Results demonstrate that broad networks spanning visual, parietal, premotor, prefrontal, and hippocampal regions exhibit oscillatory spiking and broadband LFP power that encode the spatial and temporal attributes of an internally maintained metronome. The tempo-flexible oscillations persist without sensory input or overt movement, and neural signals predict behavior. The area-specific encoding profiles (parietal for space, SMA for tempo) and strong links between tempo and elapsed time encoding indicate no single, central timing module; rather, timing arises from internally simulating sensory stimuli and motor plans relevant to the task. Cognitive processes such as attention, motor preparation, cognitive control, and contextual representations are likely engaged as part of this internal simulation strategy. The findings situate timing within a general-purpose framework where the brain dynamically recreates time-dependent representations to coordinate actions with anticipated external events.

The study supports a unifying framework in which timekeeping and rhythm maintenance are achieved via internal simulation of sensory stimuli and motor actions, not via a dedicated central timekeeper.

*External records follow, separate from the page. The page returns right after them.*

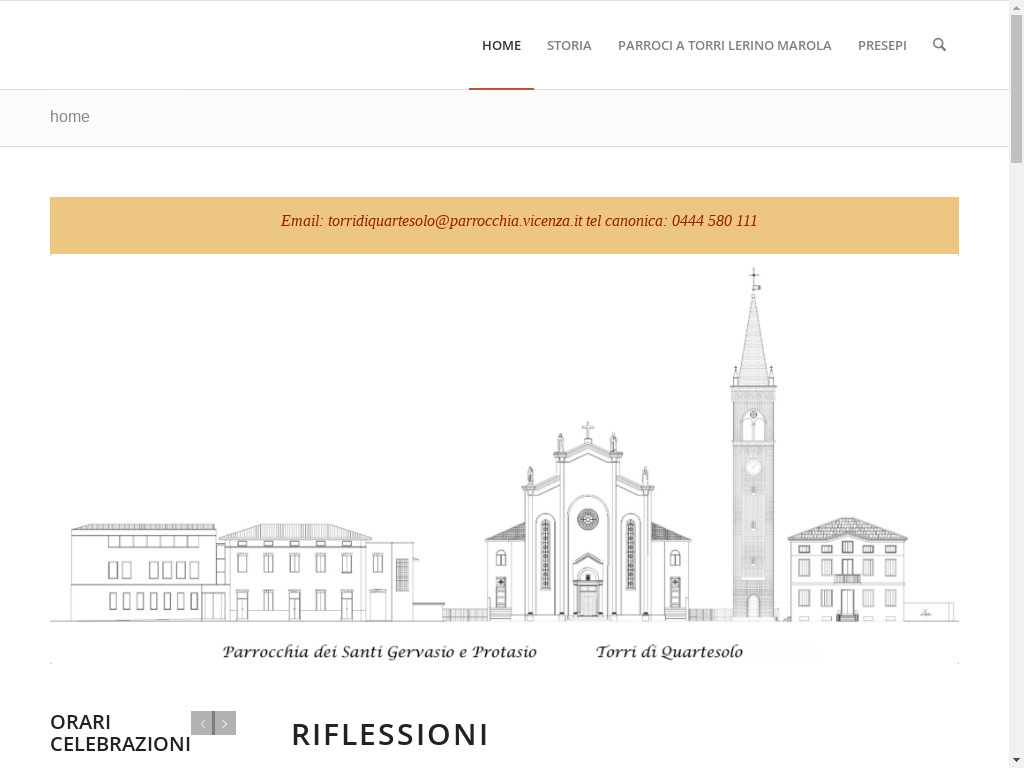Select the HOME menu item
Image resolution: width=1024 pixels, height=768 pixels.
(501, 45)
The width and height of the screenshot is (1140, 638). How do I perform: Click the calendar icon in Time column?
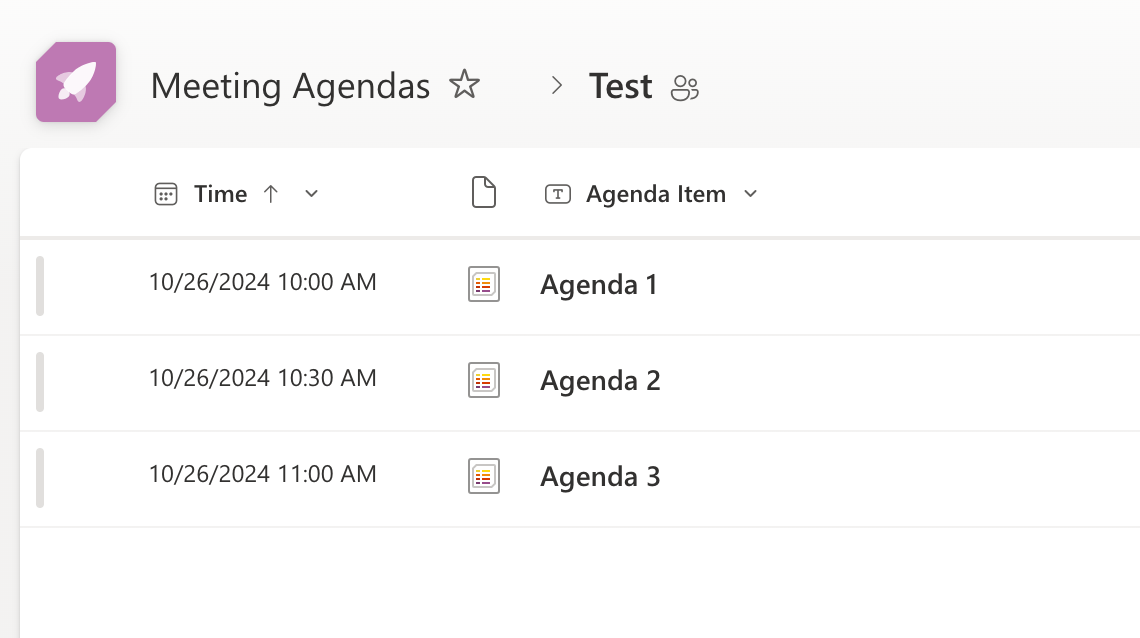pyautogui.click(x=166, y=194)
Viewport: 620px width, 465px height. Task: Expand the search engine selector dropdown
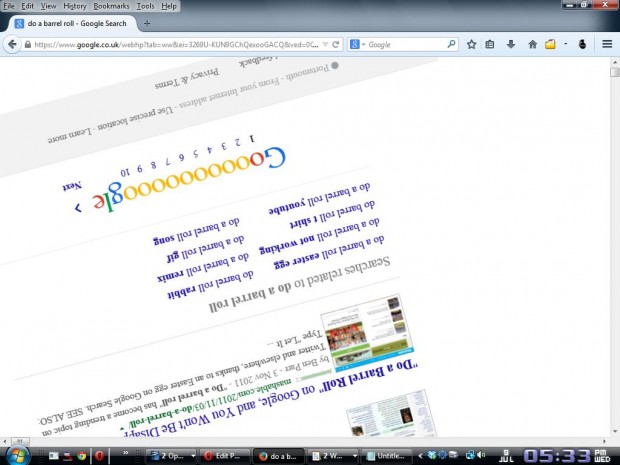362,44
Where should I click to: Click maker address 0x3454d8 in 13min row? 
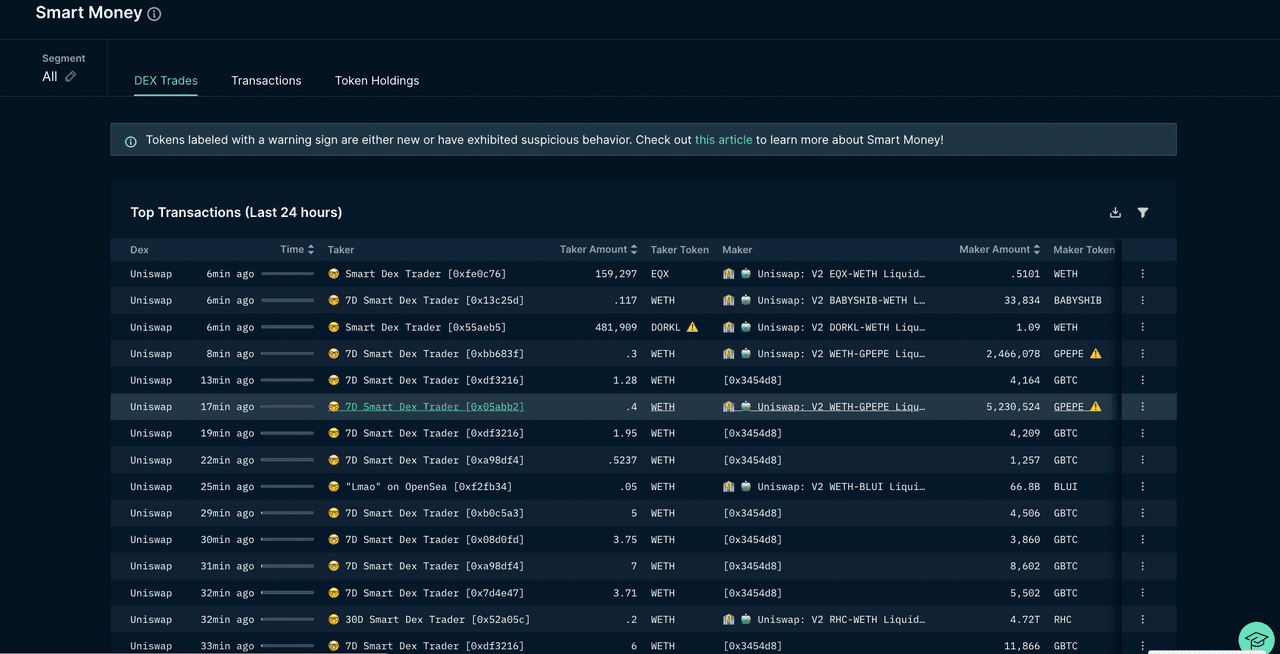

Neural activity across the sensory–motor hierarchy encodes tempo and spatial position of an internal metronome, with consistent, area-specific encoding capacities across entrainment and maintenance. The strong association between tempo and elapsed-time encoding suggests shared mechanisms for timing and rhythm. Future work should perform causal perturbations to test behavioral relevance, record additional areas to map the full network, design nonspatial metronome tasks (e.g., alternating auditory cues), vary target eccentricity to probe space–time interactions, and use densely sampled go-cue times to assess potential delta-band contributions. The internal simulation framework may generalize to diverse cognitive operations, including decision-making that compares current inputs against predicted states.

Causal mechanisms were not tested; no perturbations were performed to establish necessity of specific areas. The task involved a spatial component (left–right alternation), potentially confounding timing with spatial attention and motor planning; control trials used only the 750-ms tempo. PFC and hippocampus data were recorded from a single monkey. MAP decoding assumes linear relationships that may not capture nonlinear neural dynamics, contributing to reduced accuracy at long durations. LFP analyses showed broadband oscillations without selective delta-band peaks; the temporal sampling of behavior (go-cue at interval midpoints) may have limited detection of endogenous delta modulation. The study focused on three tempos and specific visual stimuli, potentially limiting generalizability across modalities and timing contexts.